Estas palabras, ante esta enorme tragedia, se hacen aún más urgentes. ¿Qué, quién puede salvarnos en una situación así? ¿Qué quiere decir esperar la salvación ante tal masacre? ¿Acabar con los criminales? ¿La justicia? ¿La libertad de expresión? ¿Qué todo vuelva a ser como antes.
Todo eso es verdadero, pero no basta.
Me doy cuenta de que a la pregunta de Carrón no puedo responder yo solo. Paradójicamente, ante tanto dolor, confusión y miedo, veo cumplirse en mí el sentido de celebrar hoy la Navidad: Dios, en la prueba, nunca nos deja solos.

No sé hasta qué punto mi suerte estará ligada a la locura de este vacío.

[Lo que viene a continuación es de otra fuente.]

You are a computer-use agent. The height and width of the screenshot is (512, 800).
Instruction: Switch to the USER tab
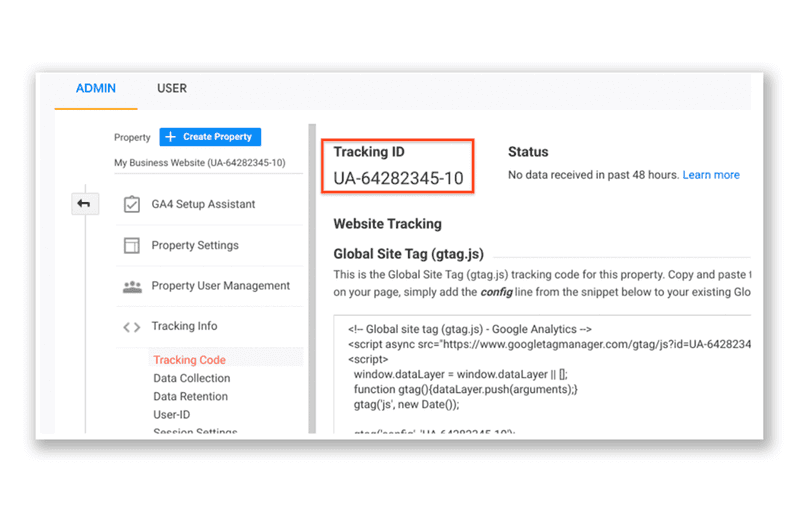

Pero en estas horas tan dramáticas me he dado cuenta de que me urge no vivir más “de las rentas”. La única posibilidad de vivir es –sin duda– la de reconocer que soy querido, amado, más allá de cualquier cosa que pueda sucederme. Repito, se hace aún más aguda y paradójica la evidencia de que Cristo encarnado es el único hecho que da consistencia a mi yo y que me permite mirar la realidad como Él me mira a mí, desde el primer instante. Ni siquiera todo el odio y el vacío que el mal difunde pueden disminuir este deseo de felicidad, de esperanza, de libertad. Decir Cristo no es decir una palabra vacía, sino reconocer y verificar si amo la vida como se me presenta más que a mí mismo.

Soy profesor y, desde el primer momento después del atentado, he dicho a mis alumnos: «Mirad, si no queremos participar también nosotros de esta barbarie, la única posibilidad es amar lo que debemos hacer, es decir, estudiar, enseñar, mirar a los compañeros y a los profesores como un bien. Porque a través de esta mirada “estudiosa” (enamorada) podemos construir una nueva civilización». Haciendo así la verdadera “revolución de uno mismo”.